Risk analysis is a crucial component of resource forecasting for datacenters. By identifying and evaluating potential risks, datacenter managers can ensure that their operations are prepared to handle any potential challenges that may arise, allowing them to deliver reliable, high-quality service to their customers. In this blog post, we will explore the different types of risks that can affect resource forecasting in a datacenter. We will also discuss how to use risk analysis to inform resource allocation and capacity planning decisions.
Risk analysis for capacity planning is challenging because there are different sources of variability. Let’s consider 3 major categories of risk for resourcing datacenters:
- Demand variability
- Supply lead time variability
- Repairs and failure variability
Demand Variability represents the fact that customer behavior is unpredictable. Different applications have different levels of variability. E.g., a data warehouse that regularly executes the same set of workflows on a similar-sized dataset for BI would have highly predictable demand. But traffic to Wikipedia probably has a highly unpredictable demand curve that is influenced by real-world events. One way to think about demand variability is to use historical data as a model for demand growth and uncertainty. You could draw a forecast for future demand with different levels of confidence. As you predict further and further out, the error bars add up and you have a wider range of potential demand. This is called the cone of uncertainty. The below figure shows a cone of uncertainty for the minimum demand expected to be presented by customers to the system based on historical variability.
So now we have two questions to answer:
- What confidence level of the cone do we pick for the forecast?

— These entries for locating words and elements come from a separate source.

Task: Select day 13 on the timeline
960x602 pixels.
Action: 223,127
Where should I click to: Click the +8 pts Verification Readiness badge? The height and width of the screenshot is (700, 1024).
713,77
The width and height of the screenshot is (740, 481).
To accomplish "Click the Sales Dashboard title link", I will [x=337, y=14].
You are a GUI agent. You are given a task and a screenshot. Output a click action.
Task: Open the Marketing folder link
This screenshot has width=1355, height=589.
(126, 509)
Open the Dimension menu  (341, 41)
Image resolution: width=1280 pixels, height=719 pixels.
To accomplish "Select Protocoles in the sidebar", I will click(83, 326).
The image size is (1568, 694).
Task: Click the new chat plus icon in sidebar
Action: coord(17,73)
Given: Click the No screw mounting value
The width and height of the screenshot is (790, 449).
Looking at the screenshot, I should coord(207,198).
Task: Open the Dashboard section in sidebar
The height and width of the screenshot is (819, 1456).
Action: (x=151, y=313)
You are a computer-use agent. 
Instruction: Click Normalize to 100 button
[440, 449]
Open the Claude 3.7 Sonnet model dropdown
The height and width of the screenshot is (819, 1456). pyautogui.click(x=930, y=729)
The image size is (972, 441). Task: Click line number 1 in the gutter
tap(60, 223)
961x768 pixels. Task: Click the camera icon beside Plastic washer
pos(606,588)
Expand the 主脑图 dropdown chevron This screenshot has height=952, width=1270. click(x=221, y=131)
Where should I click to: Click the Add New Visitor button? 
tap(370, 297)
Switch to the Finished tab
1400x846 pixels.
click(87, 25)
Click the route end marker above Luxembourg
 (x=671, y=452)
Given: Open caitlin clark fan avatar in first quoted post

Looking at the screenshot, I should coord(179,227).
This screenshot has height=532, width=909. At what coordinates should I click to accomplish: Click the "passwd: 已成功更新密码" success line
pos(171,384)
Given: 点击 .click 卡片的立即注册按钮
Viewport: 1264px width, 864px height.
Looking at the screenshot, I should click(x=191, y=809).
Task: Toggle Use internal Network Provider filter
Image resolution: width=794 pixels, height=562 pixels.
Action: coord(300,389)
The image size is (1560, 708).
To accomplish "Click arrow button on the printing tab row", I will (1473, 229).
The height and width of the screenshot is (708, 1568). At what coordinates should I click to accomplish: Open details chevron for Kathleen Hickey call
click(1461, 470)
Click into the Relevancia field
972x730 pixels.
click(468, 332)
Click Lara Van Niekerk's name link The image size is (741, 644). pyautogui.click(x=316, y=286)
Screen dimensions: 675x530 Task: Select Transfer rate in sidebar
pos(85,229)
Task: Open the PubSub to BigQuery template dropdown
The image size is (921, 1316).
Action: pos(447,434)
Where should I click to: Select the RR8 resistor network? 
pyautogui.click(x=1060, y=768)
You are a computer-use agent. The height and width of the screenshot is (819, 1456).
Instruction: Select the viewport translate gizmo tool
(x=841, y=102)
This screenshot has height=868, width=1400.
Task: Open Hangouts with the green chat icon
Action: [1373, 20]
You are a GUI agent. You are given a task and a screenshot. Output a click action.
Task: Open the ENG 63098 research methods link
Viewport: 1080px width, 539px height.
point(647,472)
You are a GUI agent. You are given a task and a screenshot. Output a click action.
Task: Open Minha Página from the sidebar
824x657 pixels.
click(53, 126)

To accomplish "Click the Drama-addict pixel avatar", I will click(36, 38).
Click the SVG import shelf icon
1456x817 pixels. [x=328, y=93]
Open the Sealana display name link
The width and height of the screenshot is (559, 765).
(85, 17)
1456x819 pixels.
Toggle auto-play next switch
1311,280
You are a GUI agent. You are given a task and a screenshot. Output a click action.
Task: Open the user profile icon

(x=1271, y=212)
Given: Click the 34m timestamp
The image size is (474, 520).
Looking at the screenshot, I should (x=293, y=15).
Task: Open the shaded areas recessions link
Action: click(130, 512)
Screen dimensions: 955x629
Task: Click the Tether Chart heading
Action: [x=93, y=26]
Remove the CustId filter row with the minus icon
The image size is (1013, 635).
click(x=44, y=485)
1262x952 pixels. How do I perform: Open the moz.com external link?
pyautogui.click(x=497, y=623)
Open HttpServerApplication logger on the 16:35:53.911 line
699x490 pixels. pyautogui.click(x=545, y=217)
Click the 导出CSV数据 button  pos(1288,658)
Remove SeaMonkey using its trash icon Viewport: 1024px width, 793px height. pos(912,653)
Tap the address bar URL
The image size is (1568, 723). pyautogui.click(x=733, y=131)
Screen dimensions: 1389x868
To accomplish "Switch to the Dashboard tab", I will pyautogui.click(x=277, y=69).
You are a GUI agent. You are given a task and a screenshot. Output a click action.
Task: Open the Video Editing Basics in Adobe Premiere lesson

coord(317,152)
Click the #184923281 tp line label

- How far out in time should we forecast?
In a previous blog post, we walked through the process of performance modeling an application (but we cheated on the forecasting problem then). By applying a simplifying assumption that the application will burn its error budget if it does not have all the resources it needs, we could answer the first question by mapping the forecast confidence level to the application SLO. In this case, let’s say we have a P99 SLO, and thus we could choose the forecast line that represents the 99th percentile confidence.
The second question depends on how long it takes us to acquire the resources. In the case of a cloud service, this is simple and often instantaneous or has a small turnaround time for quota increase requests. But if you manage your datacenter, you have to work with your supply chain contract manufacturers to identify the machine lead time. That leads us to the second source of variability.
Supply lead time variability represents the amount of time that the supply chain requires to fulfill an order. This depends on several factors including the length and complexity of the supply chain. The topic of supply chain modeling and optimization is an area of itself that we will cover in a future post. But the key intuition to grasp here is that resource delivery lead times are not deterministic. If you had a supply chain with multiple contracts depending on each other, a delay with a single contractor deep in the chain (say because of procurement delays or unexpected logistics trouble, etc), the delay progresses through the chain in what is called the bullwhip effect.
Similar to the demand variability cone of uncertainty, we could draw a similar cone for supply variability as well - either based on historical delivery times or based on the SLAs provided by each of the nodes in the supply chain. A different way to think about this is as a CDF of time to fulfill orders.
Repairs and failure variability finally is the loss of capacity in the datacenter owing to failures and repairs. While supply is the ability to increase resources in the datacenter, this risk loses active resources.
Now that we have stochastic distributions of how these risks are distributed, how can we use this to determine an appropriate level of resource ordering?
Option #1: Choose a confidence interval in the cone of uncertainty based on the application SLO.
The risk offered to the application depends on how correlated the risks are. If they are perfectly correlated to each other, we would expect that the SLO is the MAX(the three confidence percentiles) == MAX(99%, 99%, 99%) == 99% – i.e., we would have a stock out 1% of the time.
But what about the worst-case scenario? If the risks are perfectly anti-correlated, then we would end up using an error budget that is additive i.e., SUM(1% + 1% + 1%) == 3% – i.e., we would stock out for 3% of the time.
In reality, these risks are generally independent of each other, so neither scenario is correct.
Option #2: Use a Monte Carlo simulation to optimize parameter choices.
So the next best option is to simulate the stock-out risk, by sampling from the three distributions. If we rerun the simulation millions of times, this is in effect a Monte Carlo simulation of the system’s resource use. This will allow us to draw a CDF graph of the resource utilization rates. By tweaking the simulation to take different values of confidence percentiles for each of the risk vectors, we could thus also find optimal planning parameters to address each of the risks.
In summary, by drawing deeper insight into the risks involved in resource provisioning, we can mitigate the impact of stock-outs, and ensure the reliability and stability of operations. A key insight here is that these risks can be mitigated by being conservative and holding a large “Safety Stock”. But this buffer of resources comes at a cost. Thus, we are well motivated to keep this inventory as low as possible. Inventory optimization is a large problem in its own right and will be discussed in a subsequent blog post.